|85% of container activity at Singapore relates to transhipment; 30% at Rotterdam
Global container shipping activity
is back above pre-crisis levels. Meanwhile, because of the high level of China's
exports to the US and Europe, an estimated 21% of containers return empty.
Deutsche Bank Research in
a paper published on Monday, says that global container throughput rose by
at least 11% last year, after declining for the first time ever in 2009 (-9%).

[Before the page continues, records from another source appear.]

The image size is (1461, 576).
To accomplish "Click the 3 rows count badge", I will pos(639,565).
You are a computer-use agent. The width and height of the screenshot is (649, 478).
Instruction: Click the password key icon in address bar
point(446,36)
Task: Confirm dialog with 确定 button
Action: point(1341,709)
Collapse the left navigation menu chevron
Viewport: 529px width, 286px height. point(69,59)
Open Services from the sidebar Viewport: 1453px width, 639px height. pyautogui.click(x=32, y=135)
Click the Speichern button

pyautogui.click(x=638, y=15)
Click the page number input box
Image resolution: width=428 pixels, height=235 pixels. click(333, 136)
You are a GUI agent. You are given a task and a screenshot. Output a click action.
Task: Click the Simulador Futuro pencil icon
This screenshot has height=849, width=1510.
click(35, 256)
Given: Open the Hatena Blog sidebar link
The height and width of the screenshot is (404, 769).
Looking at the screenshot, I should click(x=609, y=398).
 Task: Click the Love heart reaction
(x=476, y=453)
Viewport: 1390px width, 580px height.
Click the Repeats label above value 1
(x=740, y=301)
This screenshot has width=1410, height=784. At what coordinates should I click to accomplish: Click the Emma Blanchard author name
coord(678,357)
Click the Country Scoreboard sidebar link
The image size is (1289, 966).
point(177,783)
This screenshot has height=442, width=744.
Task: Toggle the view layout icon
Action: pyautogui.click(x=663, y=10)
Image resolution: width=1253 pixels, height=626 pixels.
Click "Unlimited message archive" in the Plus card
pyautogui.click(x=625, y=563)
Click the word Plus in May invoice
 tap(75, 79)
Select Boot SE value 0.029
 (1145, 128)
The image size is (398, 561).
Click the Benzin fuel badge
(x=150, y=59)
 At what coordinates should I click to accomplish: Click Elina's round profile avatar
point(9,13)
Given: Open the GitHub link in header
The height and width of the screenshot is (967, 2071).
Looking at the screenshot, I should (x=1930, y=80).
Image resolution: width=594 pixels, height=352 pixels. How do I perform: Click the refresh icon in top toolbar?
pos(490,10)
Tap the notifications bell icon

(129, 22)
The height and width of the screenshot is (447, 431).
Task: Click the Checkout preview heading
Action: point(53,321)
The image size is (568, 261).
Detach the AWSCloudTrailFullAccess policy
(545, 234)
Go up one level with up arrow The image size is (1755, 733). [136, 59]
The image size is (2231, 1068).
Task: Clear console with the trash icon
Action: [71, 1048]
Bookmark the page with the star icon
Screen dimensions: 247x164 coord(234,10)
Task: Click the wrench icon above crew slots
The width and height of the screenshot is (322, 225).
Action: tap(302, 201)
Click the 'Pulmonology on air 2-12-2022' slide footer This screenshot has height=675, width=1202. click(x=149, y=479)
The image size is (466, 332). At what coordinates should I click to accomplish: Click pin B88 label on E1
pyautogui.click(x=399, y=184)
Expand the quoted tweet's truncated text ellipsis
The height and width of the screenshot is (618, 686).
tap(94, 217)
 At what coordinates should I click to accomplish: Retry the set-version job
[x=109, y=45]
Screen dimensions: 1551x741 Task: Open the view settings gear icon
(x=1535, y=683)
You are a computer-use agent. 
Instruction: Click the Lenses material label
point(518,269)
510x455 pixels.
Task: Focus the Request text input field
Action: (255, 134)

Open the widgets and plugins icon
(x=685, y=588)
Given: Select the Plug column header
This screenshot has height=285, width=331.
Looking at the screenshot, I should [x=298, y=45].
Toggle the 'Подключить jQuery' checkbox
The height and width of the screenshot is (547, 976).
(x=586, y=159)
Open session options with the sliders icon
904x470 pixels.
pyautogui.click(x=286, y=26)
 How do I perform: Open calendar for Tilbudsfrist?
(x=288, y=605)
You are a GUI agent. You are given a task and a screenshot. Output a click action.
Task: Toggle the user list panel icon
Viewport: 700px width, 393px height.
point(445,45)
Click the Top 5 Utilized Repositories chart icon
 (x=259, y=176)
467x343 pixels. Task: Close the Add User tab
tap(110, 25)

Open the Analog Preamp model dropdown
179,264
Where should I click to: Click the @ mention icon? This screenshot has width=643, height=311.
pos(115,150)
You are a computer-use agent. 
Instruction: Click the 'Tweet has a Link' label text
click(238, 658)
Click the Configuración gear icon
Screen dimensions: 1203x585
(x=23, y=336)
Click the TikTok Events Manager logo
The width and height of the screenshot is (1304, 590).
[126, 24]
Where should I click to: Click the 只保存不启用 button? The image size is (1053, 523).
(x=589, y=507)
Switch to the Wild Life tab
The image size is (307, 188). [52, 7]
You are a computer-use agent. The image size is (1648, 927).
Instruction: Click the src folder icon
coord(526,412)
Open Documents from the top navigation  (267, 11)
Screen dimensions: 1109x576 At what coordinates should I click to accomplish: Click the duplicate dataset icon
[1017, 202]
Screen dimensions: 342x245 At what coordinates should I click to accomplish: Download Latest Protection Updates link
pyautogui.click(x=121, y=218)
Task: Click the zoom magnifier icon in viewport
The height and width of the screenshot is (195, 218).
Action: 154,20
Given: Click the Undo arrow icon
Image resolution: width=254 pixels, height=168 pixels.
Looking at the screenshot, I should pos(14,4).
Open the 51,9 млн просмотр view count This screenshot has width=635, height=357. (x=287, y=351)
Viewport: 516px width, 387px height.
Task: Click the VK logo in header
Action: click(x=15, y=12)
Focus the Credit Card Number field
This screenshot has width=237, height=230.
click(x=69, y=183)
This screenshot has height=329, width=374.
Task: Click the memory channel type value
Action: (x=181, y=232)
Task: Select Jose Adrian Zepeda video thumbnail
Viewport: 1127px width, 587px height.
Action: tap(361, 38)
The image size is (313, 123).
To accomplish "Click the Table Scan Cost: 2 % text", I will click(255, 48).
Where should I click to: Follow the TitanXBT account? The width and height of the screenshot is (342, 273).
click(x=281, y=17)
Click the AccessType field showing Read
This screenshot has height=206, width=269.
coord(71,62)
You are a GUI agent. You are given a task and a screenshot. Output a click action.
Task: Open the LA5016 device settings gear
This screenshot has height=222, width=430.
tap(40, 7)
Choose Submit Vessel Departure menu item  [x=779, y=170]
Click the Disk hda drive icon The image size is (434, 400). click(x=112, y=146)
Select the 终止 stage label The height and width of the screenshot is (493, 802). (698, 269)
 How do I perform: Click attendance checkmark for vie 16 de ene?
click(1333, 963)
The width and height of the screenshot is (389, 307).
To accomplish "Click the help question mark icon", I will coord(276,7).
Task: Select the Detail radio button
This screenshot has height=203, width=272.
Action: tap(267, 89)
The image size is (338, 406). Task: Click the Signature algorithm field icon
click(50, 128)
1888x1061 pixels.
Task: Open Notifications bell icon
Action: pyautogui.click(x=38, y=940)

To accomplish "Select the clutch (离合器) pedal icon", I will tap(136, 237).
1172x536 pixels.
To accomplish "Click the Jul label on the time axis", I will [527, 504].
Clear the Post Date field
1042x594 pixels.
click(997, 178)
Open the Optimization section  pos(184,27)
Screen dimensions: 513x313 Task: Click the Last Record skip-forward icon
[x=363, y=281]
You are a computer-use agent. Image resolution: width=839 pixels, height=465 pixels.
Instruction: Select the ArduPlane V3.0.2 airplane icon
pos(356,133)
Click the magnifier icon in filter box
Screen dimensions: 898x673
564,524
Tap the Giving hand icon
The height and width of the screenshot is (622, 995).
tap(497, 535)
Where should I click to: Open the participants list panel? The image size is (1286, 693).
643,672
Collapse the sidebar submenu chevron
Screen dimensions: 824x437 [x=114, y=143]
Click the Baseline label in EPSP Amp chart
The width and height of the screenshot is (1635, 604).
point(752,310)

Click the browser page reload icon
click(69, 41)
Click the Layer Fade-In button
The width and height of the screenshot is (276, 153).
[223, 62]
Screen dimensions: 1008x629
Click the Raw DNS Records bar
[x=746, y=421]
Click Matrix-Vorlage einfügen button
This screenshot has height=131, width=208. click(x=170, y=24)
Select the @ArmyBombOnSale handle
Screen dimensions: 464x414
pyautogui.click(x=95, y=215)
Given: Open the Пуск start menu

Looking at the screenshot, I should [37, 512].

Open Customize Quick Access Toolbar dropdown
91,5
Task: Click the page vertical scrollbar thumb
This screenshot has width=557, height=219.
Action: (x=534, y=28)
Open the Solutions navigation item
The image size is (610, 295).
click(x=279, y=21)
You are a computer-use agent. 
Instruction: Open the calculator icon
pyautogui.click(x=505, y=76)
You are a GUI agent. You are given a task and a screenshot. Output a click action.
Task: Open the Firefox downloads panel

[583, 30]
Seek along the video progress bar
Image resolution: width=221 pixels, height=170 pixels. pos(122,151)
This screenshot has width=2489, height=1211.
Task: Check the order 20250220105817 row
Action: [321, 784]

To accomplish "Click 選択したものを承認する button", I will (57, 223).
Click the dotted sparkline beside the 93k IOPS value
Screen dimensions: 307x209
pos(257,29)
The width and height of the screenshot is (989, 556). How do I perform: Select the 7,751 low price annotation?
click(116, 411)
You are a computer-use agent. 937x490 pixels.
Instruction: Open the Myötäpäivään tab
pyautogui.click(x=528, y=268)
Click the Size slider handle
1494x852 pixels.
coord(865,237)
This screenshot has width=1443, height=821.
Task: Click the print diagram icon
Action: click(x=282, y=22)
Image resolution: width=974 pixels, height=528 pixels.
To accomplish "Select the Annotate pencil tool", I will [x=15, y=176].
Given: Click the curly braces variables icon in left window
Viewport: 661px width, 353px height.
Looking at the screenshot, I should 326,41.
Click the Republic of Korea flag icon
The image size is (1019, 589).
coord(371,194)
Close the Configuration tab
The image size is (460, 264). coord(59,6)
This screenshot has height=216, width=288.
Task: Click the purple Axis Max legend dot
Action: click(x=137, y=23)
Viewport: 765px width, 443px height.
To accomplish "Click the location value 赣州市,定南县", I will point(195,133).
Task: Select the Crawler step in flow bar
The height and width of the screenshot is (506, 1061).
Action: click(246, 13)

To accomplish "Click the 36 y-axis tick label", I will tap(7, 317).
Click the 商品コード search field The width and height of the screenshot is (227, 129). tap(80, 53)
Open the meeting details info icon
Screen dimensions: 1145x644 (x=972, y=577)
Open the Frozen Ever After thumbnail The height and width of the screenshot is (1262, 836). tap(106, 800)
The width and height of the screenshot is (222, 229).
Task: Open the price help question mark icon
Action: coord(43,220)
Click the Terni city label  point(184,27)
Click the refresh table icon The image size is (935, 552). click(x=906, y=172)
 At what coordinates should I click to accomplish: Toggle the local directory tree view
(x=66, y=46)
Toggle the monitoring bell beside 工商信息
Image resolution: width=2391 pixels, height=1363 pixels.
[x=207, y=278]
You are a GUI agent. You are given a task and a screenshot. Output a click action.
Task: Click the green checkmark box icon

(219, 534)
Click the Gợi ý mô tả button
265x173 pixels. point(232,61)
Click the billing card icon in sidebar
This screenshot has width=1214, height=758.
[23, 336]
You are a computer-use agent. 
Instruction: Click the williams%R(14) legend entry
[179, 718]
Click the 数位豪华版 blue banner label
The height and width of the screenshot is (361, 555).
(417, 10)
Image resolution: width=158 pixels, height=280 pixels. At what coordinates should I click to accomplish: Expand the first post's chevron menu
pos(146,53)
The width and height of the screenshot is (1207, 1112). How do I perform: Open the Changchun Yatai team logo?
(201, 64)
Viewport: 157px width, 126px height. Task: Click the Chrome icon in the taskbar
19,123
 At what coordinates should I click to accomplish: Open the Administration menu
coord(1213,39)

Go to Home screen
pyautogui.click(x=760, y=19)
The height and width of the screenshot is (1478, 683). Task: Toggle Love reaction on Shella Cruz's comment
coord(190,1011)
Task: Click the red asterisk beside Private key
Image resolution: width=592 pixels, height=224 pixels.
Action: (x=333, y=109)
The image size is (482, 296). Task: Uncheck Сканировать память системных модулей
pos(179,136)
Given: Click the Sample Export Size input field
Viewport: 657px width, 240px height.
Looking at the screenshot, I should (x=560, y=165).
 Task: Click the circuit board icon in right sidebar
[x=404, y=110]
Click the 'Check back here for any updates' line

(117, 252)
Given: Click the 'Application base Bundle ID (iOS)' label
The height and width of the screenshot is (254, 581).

The level of global container throughput was thus higher again than before the
crisis. The reasons for the recovery were the stockbuilding of industrial goods
and the rapid upturn in Asia above all. 2011 will probably see container
throughput increase by 7%.
DBR says about 12% of the fleet was
out of service during the Great Recession compared with 2% at last count. In the
meantime, prices (rates) have recovered, but they are still well below their
pre-crisis record levels.
Although the next few years will see
additional capacity introduced into the market - - and especially in the very
large container ship segment - - demand is likely to grow faster than supply on
average until 2015. Economist, Eric Heymann, says the problem of overcapacity
will therefore be mitigated. In both 2011 and 2012 charter rates could rise
by significant double-digit amounts.
Heymann says rising incomes in
important emerging markets - - above all in China - - may also enable the
sector to mitigate the problem of unequal flows and thus reduce the share of
empty container journeys (2009: 21%); this would result in considerable cost
savings. To date, on routes from China to Europe and the US the share of laden
containers is higher than on the return leg.
The status quo is positive for
freight rates paid by European and American exporters.